Schott P, Hartmann H, Ramadori G
Department of Medicine, Georg-August-University, Goettingen, Germany.
Histol Histopathol. 2001 Oct;16(4):1275-85. doi: 10.14670/HH-16.1275.
Chronic hepatitis C virus (HCV) infection is frequently associated with a variety of autoimmune phenomenons. Mixed cryoglobulinemia (MC) appears in up to 50% of chronic HCV-infected patients. Cryoglobulins consist of immunoglobulin complexes precipitating in vitro when cooled below body temperature. In most cases IgM with rheumatoid factor activity is found in cryoprecipitates which could lead to vasculitis induced by the deposition of immnuocomplexes in small vessels. This vasculitis is thought to cause clinical symptoms called Meltzer's triad. This triad is represented by purpura, arthralgia and weakness. One third of patients suffering from HCV-associated mixed cryoglobulinemia are developing typical symptoms during their course of disease. The striking association between HCV infection and MC has conduced to the hypothesis that HCV is of major importance in the production of MC with followed vasculitis. Both hepatrophism and lymphotrophism have been reported for the hepatitis C virus. Infection of B-cells by HCV could probably lead to a bcl-2 translocation and immunoglobulin gene rearrangement which results in clonal lymphoproliferation and in synthesis of monoclonal IgM with rheumatoid factor activity. These IgM form immunocomplexes with IgG in the cold, which are finally responsible for the described vasculitis. Histopathological changes of the liver are dominated by chronic HCV infection. The majority of times mild activity of hepatitis or mild fibrosis could be found. Nevertheless, cirrhosis is more often found in HCV-infected patients suffering from MC compared to patients without MC. Conventional treatment of MC is aimed to reduce circulating immune complexes by immunosupression and plasmapheresis. With the emerging concept of a viral pathogenesis the therapeutic approach has changed during the last decade. Interferon treatment of MC, particularly of HCV-associated MC is well established nowadays.
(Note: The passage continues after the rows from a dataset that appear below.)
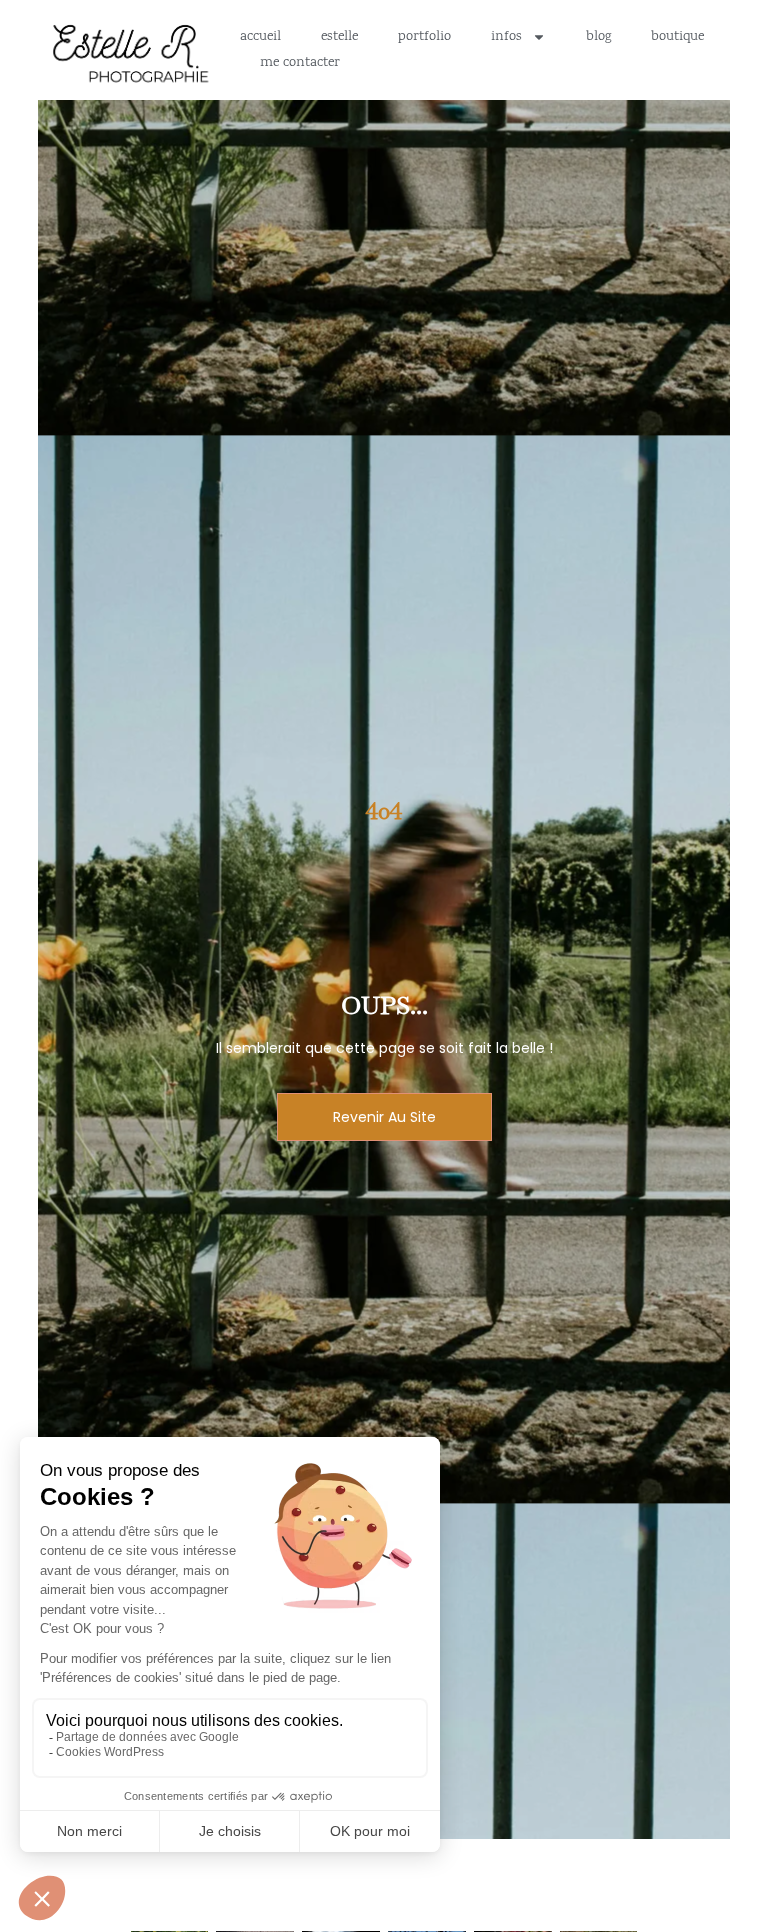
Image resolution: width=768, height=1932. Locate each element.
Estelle (339, 37)
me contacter (300, 63)
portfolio (424, 37)
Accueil (260, 37)
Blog (598, 37)
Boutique (677, 37)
慢性丙型肝炎病毒(HCV)感染常与多种自身免疫现象相关。高达50%的慢性HCV感染患者会出现混合性冷球蛋白血症(MC)。冷球蛋白由免疫球蛋白复合物组成,当冷却至体温以下时会在体外沉淀。在大多数情况下,冷沉淀物中可发现具有类风湿因子活性的IgM,这可能导致免疫复合物在小血管中沉积而引发血管炎。这种血管炎被认为会导致称为梅尔策三联征的临床症状。该三联征表现为紫癜、关节痛和乏力。三分之一的HCV相关混合性冷球蛋白血症患者在病程中会出现典型症状。HCV感染与MC之间的显著关联促使人们提出这样的假说,即HCV在伴有后续血管炎的MC产生中起主要作用。丙型肝炎病毒既有嗜肝性又有嗜淋巴细胞性。HCV感染B细胞可能导致bcl-2易位和免疫球蛋白基因重排,从而导致克隆性淋巴细胞增殖以及合成具有类风湿因子活性的单克隆IgM。这些IgM在低温下与IgG形成免疫复合物,最终导致上述血管炎。肝脏的组织病理学变化以慢性HCV感染为主。多数情况下可发现轻度肝炎活动或轻度纤维化。然而,与无MC的患者相比,患有MC的HCV感染患者更常出现肝硬化。MC的传统治疗旨在通过免疫抑制和血浆置换减少循环免疫复合物。随着病毒发病机制这一概念的出现,在过去十年中治疗方法发生了变化。如今,干扰素治疗MC,尤其是HCV相关的MC已得到广泛认可。